Respectability politics also play a role in this. The term was coined in 1993 by author Evelyn Brooks Higginbotham in her book “Righteous Discontent: The Women’s Movement in the Black Baptist Church.” It refers to the idea of people of color needing to adhere to the dominant cultural norm in order to receive respect and be treated as equals. One way respectability politics often take shape is through clothing. Certain cultural styles of dress may be considered “unprofessional”. This often takes form at HBCUs via strict dress codes. Hampton University has occasionally come under fire for their strict dress code that lists “Do-rags, stocking caps, skullcaps and bandanas” as prohibited at all times on the campus of Hampton University except in the privacy of the student’s living quarters. Howard University’s School of Business requires students to dress in business casual twice a week when attending class. 

These politics may make sense in other environments but it’s puzzling to see style policing occurring in an environment meant to be a safe space for Black youth. When you combine the ideas of wanting to signify your status and respectability politics with a young student body, a culture of fashion is born.

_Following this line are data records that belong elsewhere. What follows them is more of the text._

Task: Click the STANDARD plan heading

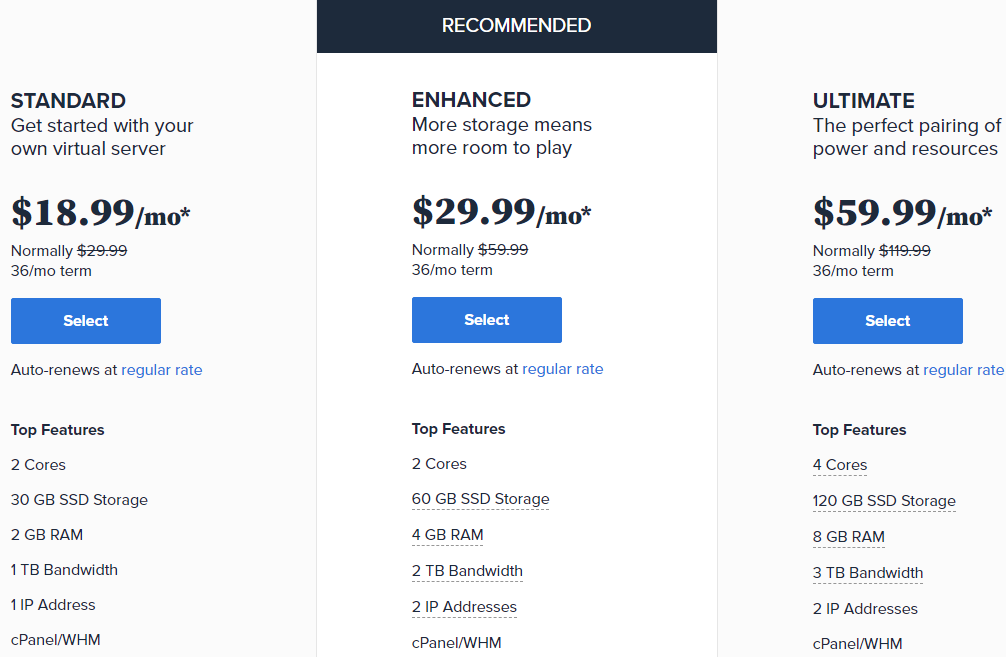Action: pos(68,101)
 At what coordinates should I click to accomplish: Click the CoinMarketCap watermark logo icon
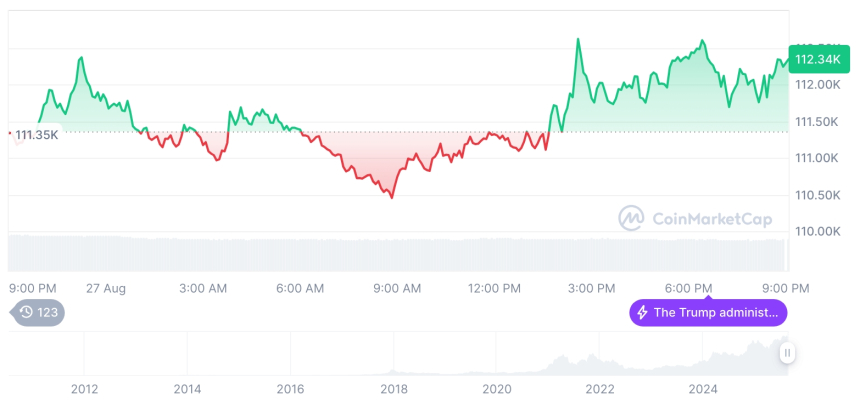coord(631,218)
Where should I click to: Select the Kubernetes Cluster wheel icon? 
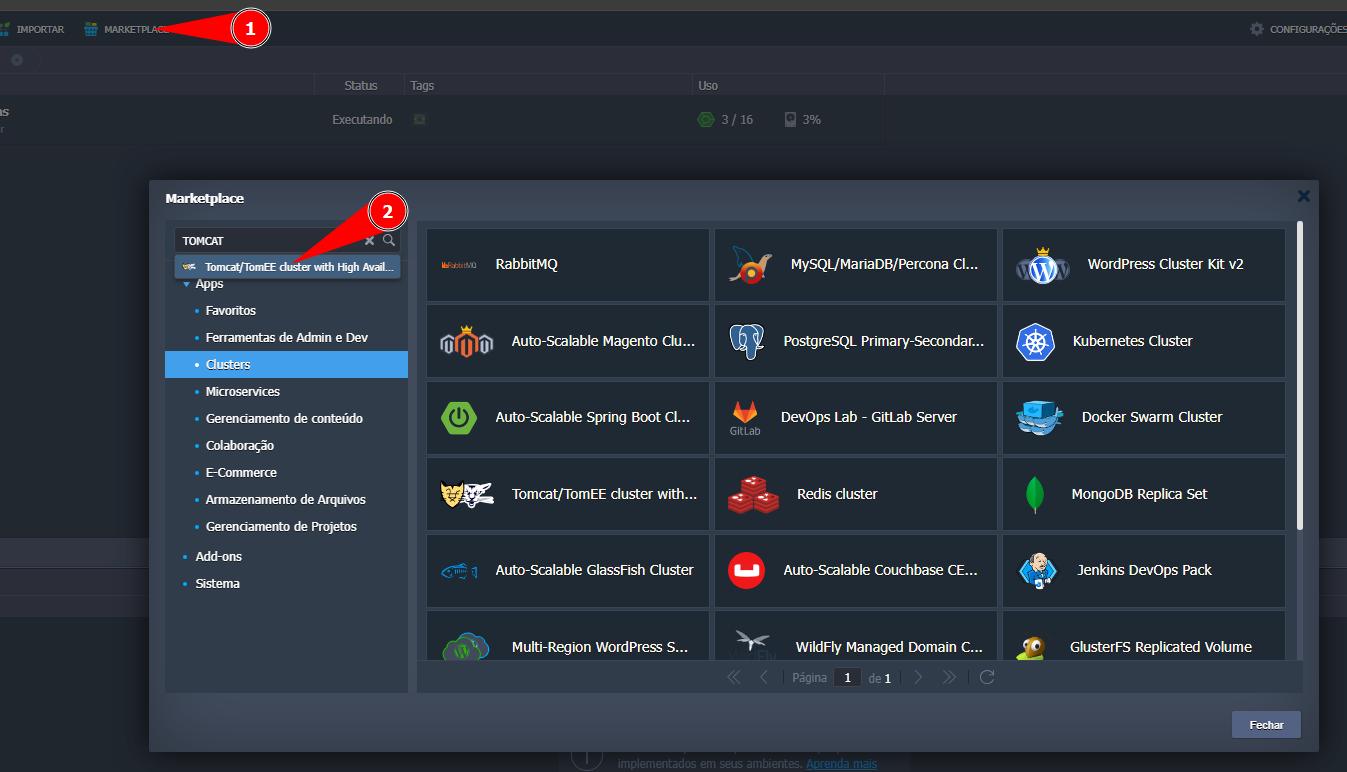pos(1035,342)

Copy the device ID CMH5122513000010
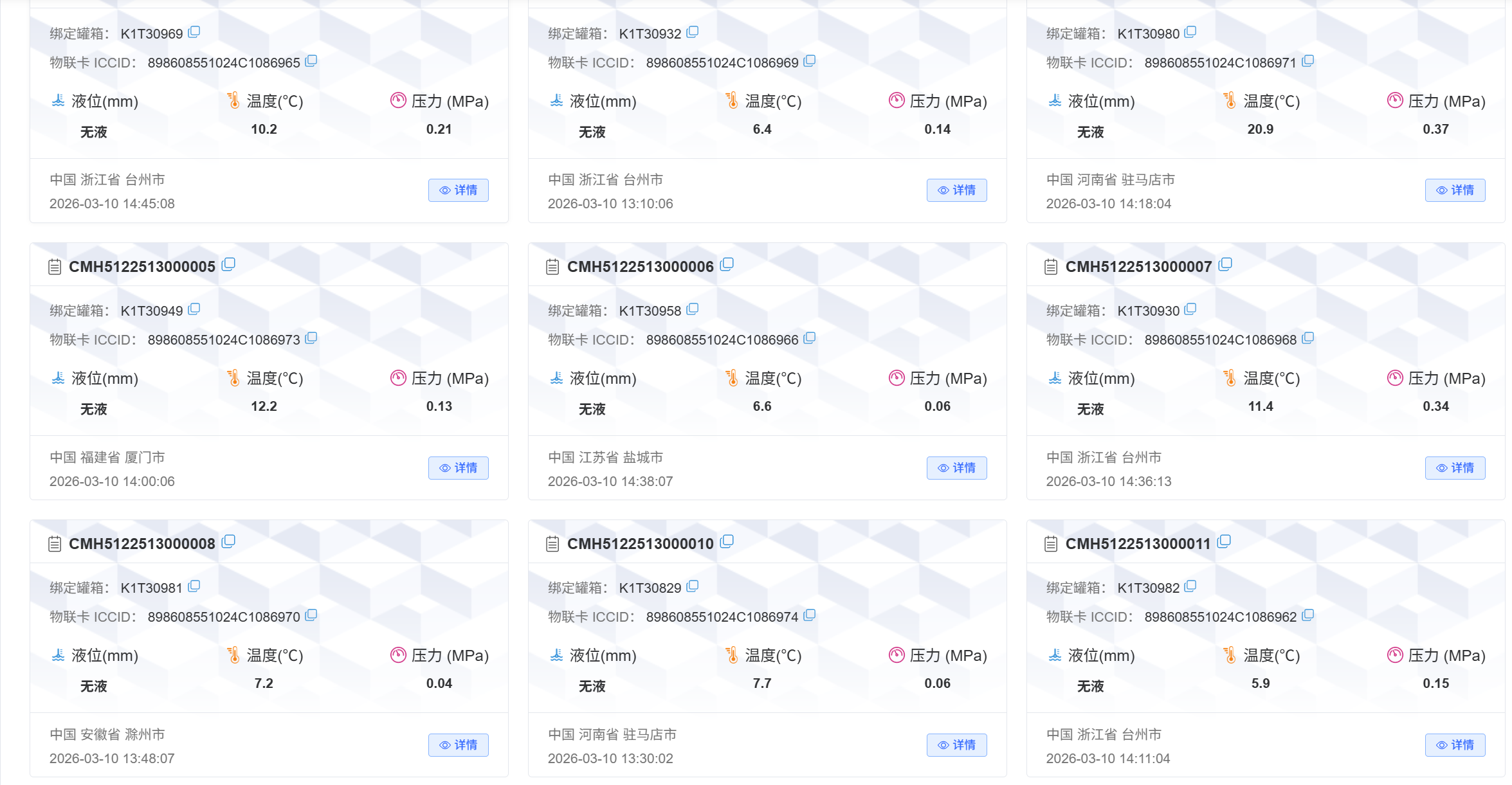[x=727, y=541]
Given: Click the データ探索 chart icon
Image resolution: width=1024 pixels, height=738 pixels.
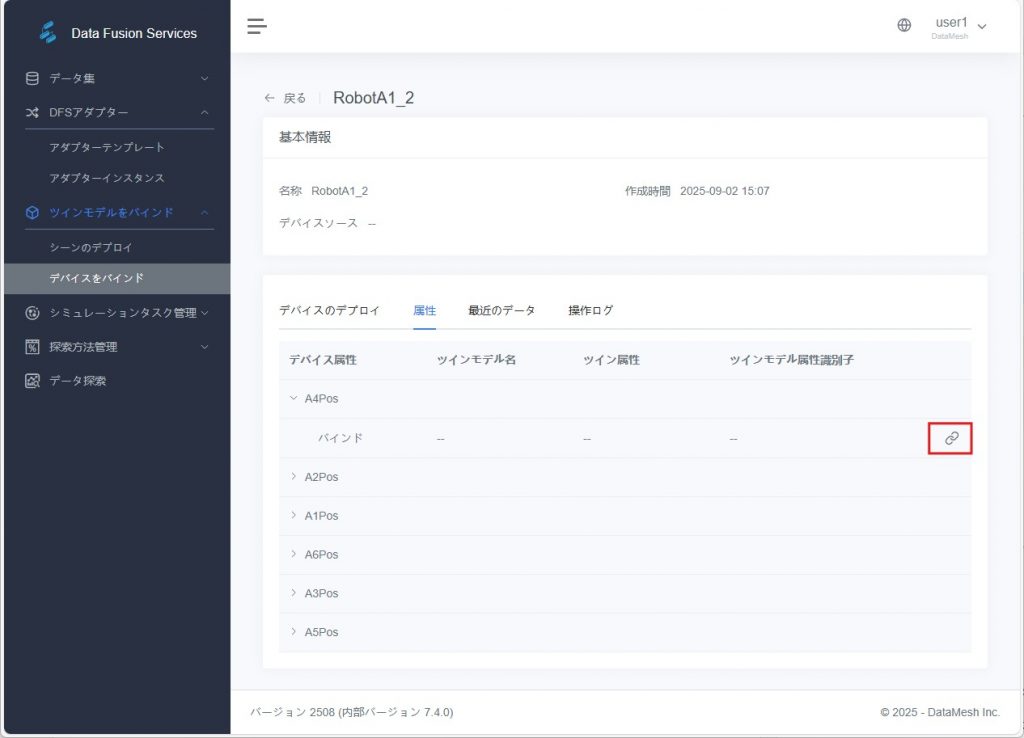Looking at the screenshot, I should (32, 381).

Upon entering college, many were aware of the culture surrounding dressing up at HBCUs. It is frequently joked about on social media; kids talk about how they know they have to dress better on campus for fear of dirty looks, or joke about needing a whole new wardrobe to keep up. 

Junior Kameren Simmons was aware of this sentiment when she came to campus. “Before my first semester, I bought a bunch of clothes and saved them for when we were in-person because I knew everyone would be dressed and I wanted to look nice. I never come to class bummy,” she said. Simmons is from Connecticut, and appreciates that Howard allows self-expression through fashion. But she acknowledges that it can be frustrating at times. “I feel like here I can’t look like that [bummy]. It could fly at a PWI (predominately white institution) but here I could get dirty looks,” she said. 

In 2022, fashion is seen as synonymous with HBCUs. Flyness and dressing for the occasion are expected. What was once the vehicle for students to prove that they belonged in academia now gives students the freedom to express themselves. We see this legacy in the Telfar and Marc Jacobs bags that populate the Yard; and the designer and name-brand sneakers that stomp up the Hill.